- Activity: The answer must consist of each line below that contains the string "click".

- Data supplied:
______________________________
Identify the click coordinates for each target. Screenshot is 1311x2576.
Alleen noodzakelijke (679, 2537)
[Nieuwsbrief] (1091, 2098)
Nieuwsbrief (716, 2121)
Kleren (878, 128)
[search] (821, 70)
______________________________
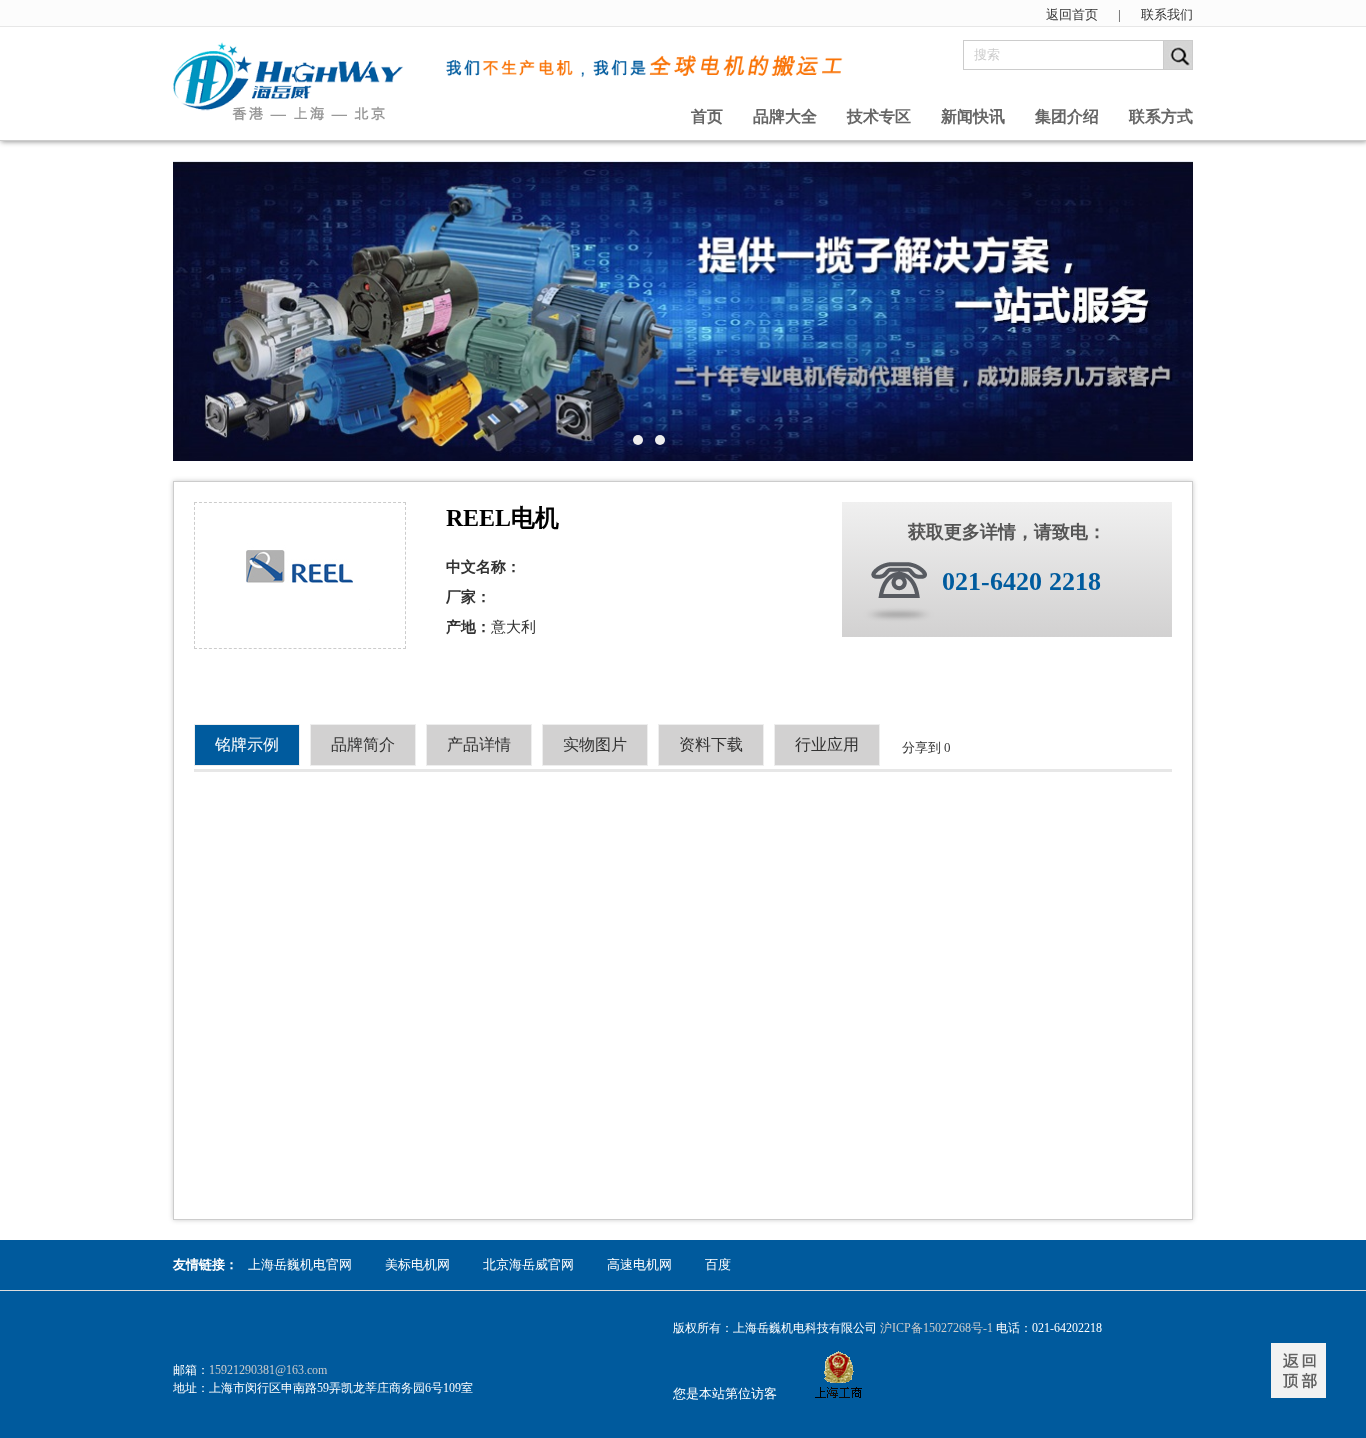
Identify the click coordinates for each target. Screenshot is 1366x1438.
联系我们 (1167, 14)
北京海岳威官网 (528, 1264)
______________________________
- Answer:
Identify the click coordinates for each target. Screenshot is 1311x2576.
Identify the click coordinates for each target. Screenshot is 1366x1438.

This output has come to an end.